Task prompt → Lines to return, exactly: from the line with "Decline All (1028, 1065)" to the line with "Games & Gifts (918, 117)" in the entries below, both included.

Stored dataset items:
********************
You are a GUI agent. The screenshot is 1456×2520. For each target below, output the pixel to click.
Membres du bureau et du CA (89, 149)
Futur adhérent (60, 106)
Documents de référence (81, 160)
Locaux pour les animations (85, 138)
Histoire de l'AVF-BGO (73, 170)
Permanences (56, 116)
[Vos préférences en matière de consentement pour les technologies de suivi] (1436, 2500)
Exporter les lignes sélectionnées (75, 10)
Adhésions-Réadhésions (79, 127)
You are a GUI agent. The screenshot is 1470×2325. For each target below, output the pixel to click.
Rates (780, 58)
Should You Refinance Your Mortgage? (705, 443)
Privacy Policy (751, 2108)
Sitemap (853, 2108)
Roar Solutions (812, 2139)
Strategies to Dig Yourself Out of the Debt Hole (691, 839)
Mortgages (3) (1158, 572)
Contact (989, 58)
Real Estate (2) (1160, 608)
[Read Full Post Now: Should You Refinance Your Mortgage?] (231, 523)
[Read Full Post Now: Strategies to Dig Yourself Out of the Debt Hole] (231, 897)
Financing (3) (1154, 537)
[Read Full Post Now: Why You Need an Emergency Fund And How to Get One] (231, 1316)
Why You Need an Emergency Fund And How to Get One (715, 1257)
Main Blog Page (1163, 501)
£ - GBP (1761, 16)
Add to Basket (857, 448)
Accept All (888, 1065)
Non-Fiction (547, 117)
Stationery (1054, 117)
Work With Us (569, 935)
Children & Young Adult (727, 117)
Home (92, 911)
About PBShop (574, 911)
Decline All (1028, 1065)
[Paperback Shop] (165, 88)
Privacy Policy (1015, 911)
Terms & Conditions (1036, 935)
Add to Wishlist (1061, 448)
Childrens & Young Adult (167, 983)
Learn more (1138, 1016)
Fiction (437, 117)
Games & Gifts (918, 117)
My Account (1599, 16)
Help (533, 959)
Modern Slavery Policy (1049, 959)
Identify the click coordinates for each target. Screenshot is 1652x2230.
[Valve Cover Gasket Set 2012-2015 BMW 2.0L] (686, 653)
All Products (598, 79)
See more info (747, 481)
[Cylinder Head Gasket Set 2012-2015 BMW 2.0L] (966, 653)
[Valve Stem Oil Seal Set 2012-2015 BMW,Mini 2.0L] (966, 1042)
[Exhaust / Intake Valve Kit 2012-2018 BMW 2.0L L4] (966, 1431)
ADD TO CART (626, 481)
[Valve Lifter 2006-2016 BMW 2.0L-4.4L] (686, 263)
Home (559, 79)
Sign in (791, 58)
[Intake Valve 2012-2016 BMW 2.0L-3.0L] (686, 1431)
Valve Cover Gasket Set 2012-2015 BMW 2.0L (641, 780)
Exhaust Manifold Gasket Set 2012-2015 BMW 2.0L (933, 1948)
********************
Result of the task →
Decline All (1028, 1065)
[Paperback Shop] (165, 88)
Privacy Policy (1015, 911)
Terms & Conditions (1036, 935)
Add to Wishlist (1061, 448)
Childrens & Young Adult (167, 983)
Learn more (1138, 1016)
Fiction (437, 117)
Games & Gifts (918, 117)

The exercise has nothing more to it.